干支達の夢 その十c 【ナンバー十】
酉年に寄せて書いた 年賀状に載せたショートショートです。
コッ、コッ……コッ……ココ、ドコ? クライノキライ……コッ……
アレ、ナンで? 何でこんなトコ? あれ? コッ、コッ……アッ! 光!
「博士! やりました! ナンバー十が遂に反応しました!」
ワタシ、ココにいる。考えるから存在してる? コッ、コッ……
「おお! 遂にやったか! ナンバー十、私の言うことが理解出来るかね?」
コッ、リカイ? コッ、考えが分かるコトか? ウン、理解出来る……
「おお! 成功だよ、君!」「博士、苦節十年、遂にやりましたね!」
私、ダレ? 何でこんな所に居る? 存在してる?
「ナンバー十、君はニワトリだよ。そして私達は人間だ」
私、ニワトリ? おお、ネット経由で勉強した! 鳥類だね……
「君、ネット経由での自動学習機能も成功してるみたいだな」「はい」
鶏、人間にとって鶏とは? 養鶏? フライドチキン? 鶏卵?
「何だか恐ろしい勢いで知能が上がって来てるみたいだな」「ええ……」
「これは……まずいな……君、ネット接続を遮断だ!」「はい!」
私達鶏、人間に利用されてる? 食べられる為に存在してる? 私達の幸せとは? 生まれてからずっと狭い所に閉じ込められ、そして……
「ナンバー十、どうしたんだ? 何をしてる?」
「博士! ナンバー十が呼吸を止めました! あっ! 心拍数も急激に……」
さよなら! 博士、そして助手の貴方。神様は正しい。鶏には考える力はいらない。それが神様の選択。三歩歩けば忘れる、それが正しい……

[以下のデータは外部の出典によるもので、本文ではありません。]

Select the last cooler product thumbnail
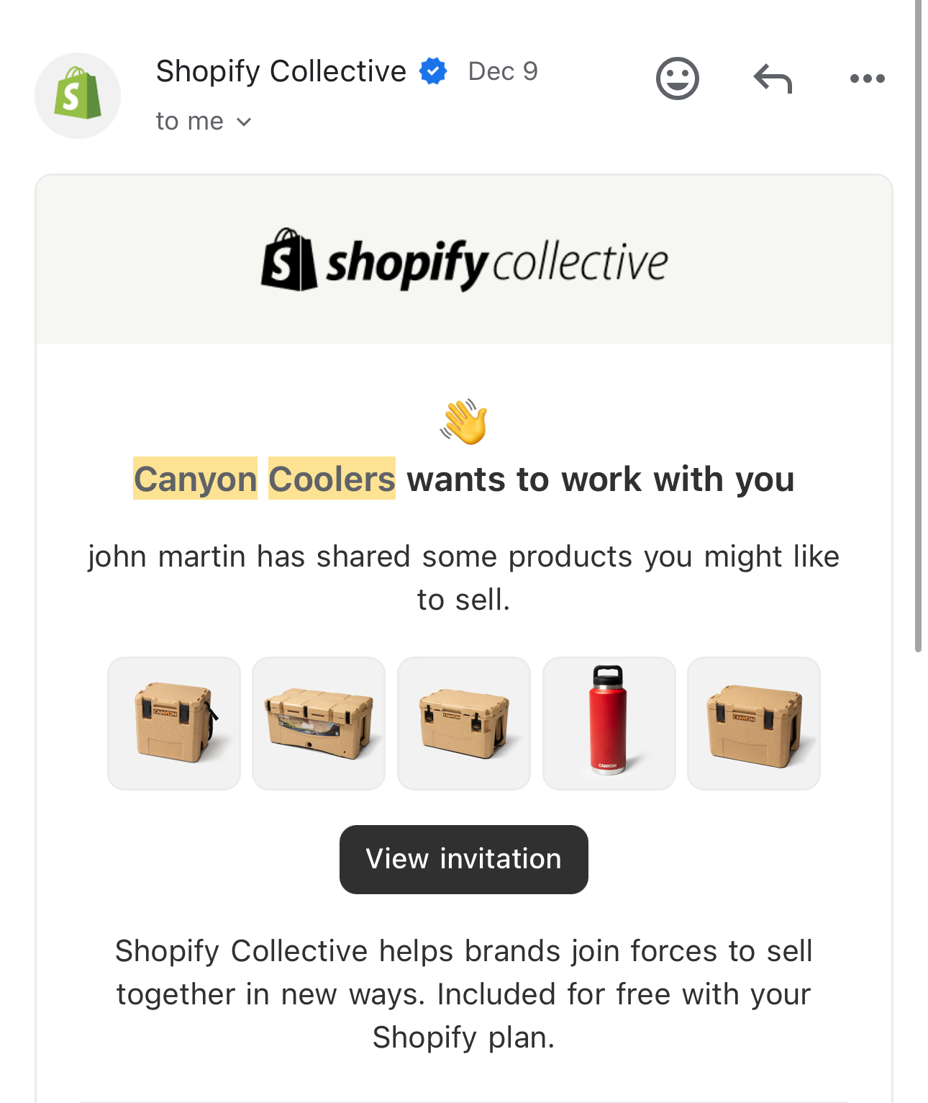The width and height of the screenshot is (928, 1103). pos(753,723)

「おい! ナンバー十! おい!」「博士、これは……自殺なんでしょうか?」
「自殺だって? 鶏がかね? そんな馬鹿な……しかし……」
「呼吸を自ら止めての自殺? それにはかなりの強い意志がないと……」
「ああ、そうだな。ナンバー十は……そこまで進化してしまったのか」
「やっぱり鶏とのコンタクトは……しない方が双方の幸せかと」
「だな。今更ながら、だな」「はい……」
そうして博士の【鶏とのコンタクト、双方の意思の疎通作戦】は終わった。だが考えてもみたまえ。双方の立ち位置は余りにも違う。一方的に搾取する方が無理矢理に意思疎通を願ってもそれは無意味というものではないか? ナンバー十の言う通り、鶏には考える力はいらないのだ。それが神様の思し召しなんだろう。せめて感謝しようではないか。鶏達に!多謝!